I look after a communications department for an association that produces what a typical advertising department does for their clients. Its a small networked Mac environment that creates media from still images to DVD video and everything in between. I need a good digital asset management system (DAM) for multiple users. Of all the software and 'solutions' that I've looked at it's been the sharing/networking weaknesses of them that has prevented us from embracing anything so far. They either don't do DAM for multiple users, or they do it poorly.



What DAM solution really works well for small Apple based design/advertising firms? Is something like Proximity Artbox Workgroup worth looking at or is it the wrong product to consider?



Can you share your experience in this area with me?

Comments

  • Reply 1 of 3
    carniphagecarniphage Posts: 1,984member
    Quote:
    Originally Posted by JoeJoomla View Post


    Can you share your experience in this area with me?



    I worked with NXN AlienBrain on the PC for a while. It has since been bought by Avid.



    The technology definetely gets in the way. Artists have to use the AlienBrain client to save work onto the AlienBrain server.
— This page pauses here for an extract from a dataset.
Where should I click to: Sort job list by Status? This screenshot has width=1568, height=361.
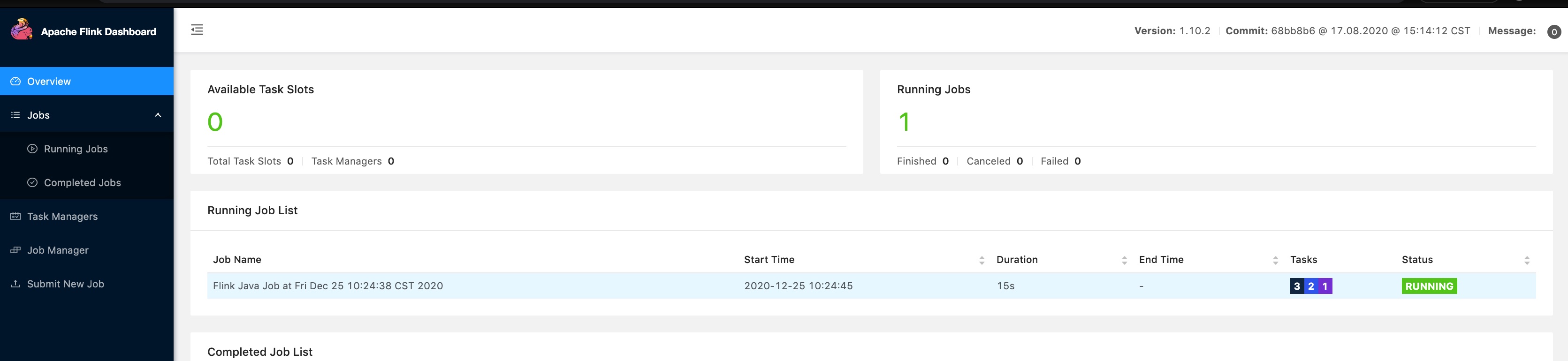pos(1526,260)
    The supposed benefits of DAM are these I guess....

    1) doing this extra work will recoup benefits when you make a mistake and need to revert to a previous version.

    2) You have metadata which makes searching for one particular asset faster.
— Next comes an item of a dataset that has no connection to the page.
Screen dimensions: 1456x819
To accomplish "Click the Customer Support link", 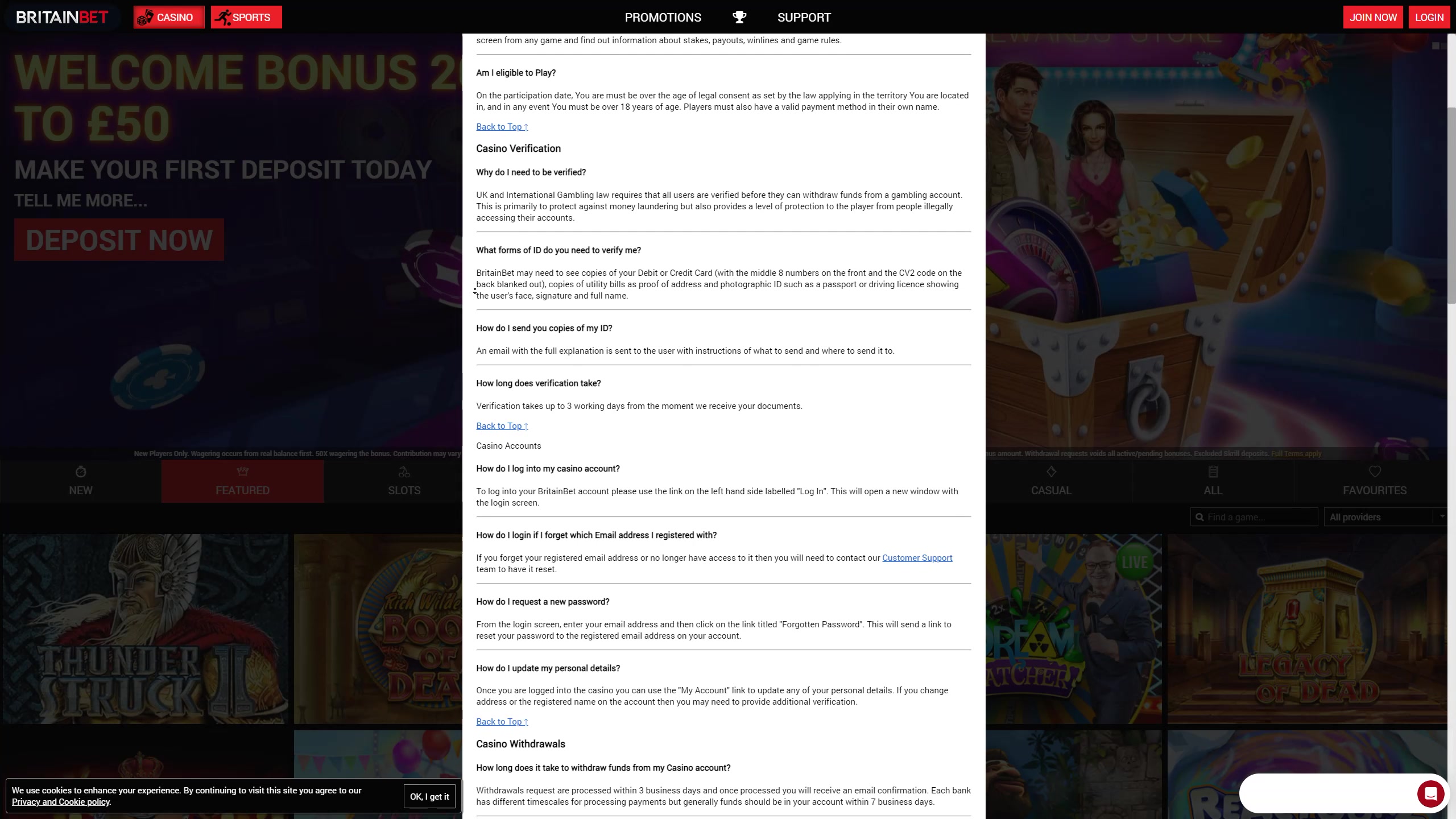I will click(917, 558).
    3) You also have all your files mirrored on the server - so you can back that up easily.

    4) Work is checked-out to one artist and then and checked back in. So two artists cannot interfere with each others work.



    Source-code control for programmers is ultra useful - and the best kind of DAM. But for artists I am more skeptical.



    See 1) Artists tend to revert to previous versions less often. The most common mistake; saving over a good version with an empty version can be addressed by daily backups.

    See 2) Metadata is good - but Spotlight on the Mac is probably better.

    See 3) This is not really true. Backing up the database while live was something that they didn't seem to support very well.

    See 4) This is something you can handle with good working practices. When work is checked out it becomes vulnerable to being saved over etc.



    My guess is that if you spent two months using the system, you might conclude that a rigorous frequent backup strategy (mirroring files into dated archives on hard drives) would give you all the benefits and none of the costs.



    Just my thoughts.



    C.
  • Reply 2 of 3
    Have you looked at Adobe Version Cue?
  • Reply 3 of 3
    Quote:
    Originally Posted by gregmightdothat View Post


    Have you looked at Adobe Version Cue?



    No I haven't. Does it manage all kinds of media formats?